Plus, CISA warns that certain GE hospital equipment is at risk and a UK regulator wants to keep big tech in line
In response to a falling birth rate over the past 3 years, the Japanese government has allocated 2 billion yen to subsidize new and ongoing AI matchmaking throughout the country in 2021. The funds will be distributed to local authorities as part of a national effort to combat low birth rates. According to the BBC, the country’s population is projected to drop from a peak of 128 million in 2017 to less than 53 million over the next 80 years.
Officials believe the AI will match people on a deeper level than human matchmakers can, but Sachiko Horiguchi, a socio-cultural and medical anthropologist at Japan’s Temple University, believes the money would better help the birth rate problem if it went towards helping low-income earners. Horiguchi argues that if the population is not interested in dating in the first place, matchmaking systems will be ineffective. Avast Security Evangelist Luis Corrons agreed, commenting, “There are academics all around the world that have been studying the reasons for birth rate decreases in prosperous countries. None of them have blamed the lack of matchmaking abilities from human beings as the culprit of the situation. There are many cases where AI will be the answer, but it won’t make a difference if we’re asking the wrong questions.”
The pandemic has spurred many technologically underdeveloped countries to begin working toward national registries of their citizens using an open source ID platform called MOSIP. Researchers in India built MOSIP based on the country’s effective Aadhaar system, which assigns all citizens a digital ID number. Aadhaar was revered for being so effective in the early days of the pandemic when the Indian government used it to distribute $1.5 billion to the bank accounts of 30 million citizens.
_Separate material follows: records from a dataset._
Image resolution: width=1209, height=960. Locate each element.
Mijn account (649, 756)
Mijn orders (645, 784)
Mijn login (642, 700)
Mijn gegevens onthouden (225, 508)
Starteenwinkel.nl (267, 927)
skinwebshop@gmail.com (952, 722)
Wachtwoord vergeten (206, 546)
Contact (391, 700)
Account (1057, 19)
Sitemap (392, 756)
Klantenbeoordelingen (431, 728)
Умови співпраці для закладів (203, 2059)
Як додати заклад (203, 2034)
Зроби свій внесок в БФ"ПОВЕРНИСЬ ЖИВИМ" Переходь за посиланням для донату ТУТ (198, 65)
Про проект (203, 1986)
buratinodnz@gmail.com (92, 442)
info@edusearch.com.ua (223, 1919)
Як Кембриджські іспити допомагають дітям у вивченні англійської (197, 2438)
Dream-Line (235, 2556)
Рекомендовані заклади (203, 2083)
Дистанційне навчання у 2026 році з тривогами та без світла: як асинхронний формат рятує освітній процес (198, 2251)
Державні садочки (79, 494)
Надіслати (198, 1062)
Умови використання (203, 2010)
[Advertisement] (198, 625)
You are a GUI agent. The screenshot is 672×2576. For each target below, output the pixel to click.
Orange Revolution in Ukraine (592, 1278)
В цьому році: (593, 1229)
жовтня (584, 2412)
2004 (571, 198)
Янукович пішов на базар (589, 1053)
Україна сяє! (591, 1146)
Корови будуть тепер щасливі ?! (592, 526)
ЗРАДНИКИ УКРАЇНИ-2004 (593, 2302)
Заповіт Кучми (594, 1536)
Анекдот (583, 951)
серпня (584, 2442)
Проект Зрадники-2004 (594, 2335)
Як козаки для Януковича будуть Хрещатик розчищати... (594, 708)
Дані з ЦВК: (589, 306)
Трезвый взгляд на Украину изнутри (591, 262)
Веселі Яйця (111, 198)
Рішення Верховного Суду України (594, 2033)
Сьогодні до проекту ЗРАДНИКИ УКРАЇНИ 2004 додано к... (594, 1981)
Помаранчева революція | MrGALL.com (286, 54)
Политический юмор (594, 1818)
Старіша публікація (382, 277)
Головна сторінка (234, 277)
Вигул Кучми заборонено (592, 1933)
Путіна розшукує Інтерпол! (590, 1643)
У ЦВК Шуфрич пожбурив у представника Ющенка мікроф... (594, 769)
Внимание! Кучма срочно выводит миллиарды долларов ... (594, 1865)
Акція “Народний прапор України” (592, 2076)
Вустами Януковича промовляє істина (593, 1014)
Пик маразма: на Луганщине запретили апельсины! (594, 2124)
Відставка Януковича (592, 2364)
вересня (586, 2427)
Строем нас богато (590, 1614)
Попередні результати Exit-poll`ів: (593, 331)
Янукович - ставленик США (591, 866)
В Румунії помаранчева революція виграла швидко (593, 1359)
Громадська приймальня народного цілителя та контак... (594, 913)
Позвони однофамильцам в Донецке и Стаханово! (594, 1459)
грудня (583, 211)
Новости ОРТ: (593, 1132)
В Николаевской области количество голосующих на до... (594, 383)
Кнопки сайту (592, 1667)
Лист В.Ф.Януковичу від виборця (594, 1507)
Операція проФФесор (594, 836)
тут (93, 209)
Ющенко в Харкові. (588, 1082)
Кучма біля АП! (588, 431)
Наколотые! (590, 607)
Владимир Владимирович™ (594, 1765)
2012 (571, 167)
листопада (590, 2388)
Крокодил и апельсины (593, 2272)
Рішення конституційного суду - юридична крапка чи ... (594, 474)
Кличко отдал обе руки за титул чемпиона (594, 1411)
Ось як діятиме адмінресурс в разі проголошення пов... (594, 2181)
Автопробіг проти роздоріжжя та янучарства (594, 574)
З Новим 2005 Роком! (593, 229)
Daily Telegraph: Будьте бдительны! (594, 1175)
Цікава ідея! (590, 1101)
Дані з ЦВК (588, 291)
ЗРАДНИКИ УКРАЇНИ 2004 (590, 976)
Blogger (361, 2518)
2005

Morocco, the Philippines, Ethiopia, Guinea, Sri Lanka, the Ivory Coast, Togo, and Tunisia are all hoping to set up MOSIP systems over the next few years. For more, see the article in The Economist.
In an advisory this week, the U.S. Cybersecurity and Infrastructure Security Agency (CISA) warned about a dangerous vulnerability present in a series of over a dozen GE Healthcare imaging and ultrasound products used in hospitals. The vulnerability is viewed as dangerous because it is very easy to exploit. The products all share a default password that personnel must use to perform maintenance duties on the devices. The problem is that the default password is easy for anyone to find, and it allows hackers to expose sensitive data and manipulate patient health information. Compounding the problem, hospital staffs themselves cannot change the default password. Instead, they must contact GE Healthcare support to have the credentials changed. According to Ars Technica, GE Healthcare will eventually provide patches and additional information about the problem.
New UK tech regulator the Competition and Markets Authority (CMA) has suggested to the British government that it must be granted the power to levy great fines on big tech enterprises in order to keep the digital marketplace fair and balanced for smaller companies. The organization proposed a maximum fee of 10% of worldwide turnover for any company that breaches the CMA’s code of conduct. Last year, Google made $160 billion in worldwide revenues and Facebook made $70.6 billion. Read more at The Guardian.
41-year-old Russian national Alexander Vinnik was sentenced in Paris this week to five years in prison and €100,000 in fines for laundering money for cybercriminals, including ransomware gangs. Vinnik faced a much larger sentence for the creation and distribution of Locky ransomware, but he was acquitted of those charges. Founder of the defunct BTC-e currency exchange business, Vinnik was arrested in Greece in 2017, which triggered a year-long extradition war. Authorities in Russia, the U.S., and France all requested Vinnick be sent to their country to face charges. Learn more at ZDNet.
The time has come for us to take a look at what 2021 holds within the world of cybersecurity and malicious online activity. Our team has rounded up a handful of predictions for next year that include Covid-19 vaccination scams and the abuse of weak home office infrastructures. Read more in our full list of 2021 predictions.
Johns Hopkins University cryptographers used publicly available documentation from Apple and Google and discovered that if you have the right tools, Android and iOS encryption may not be as robust as you think.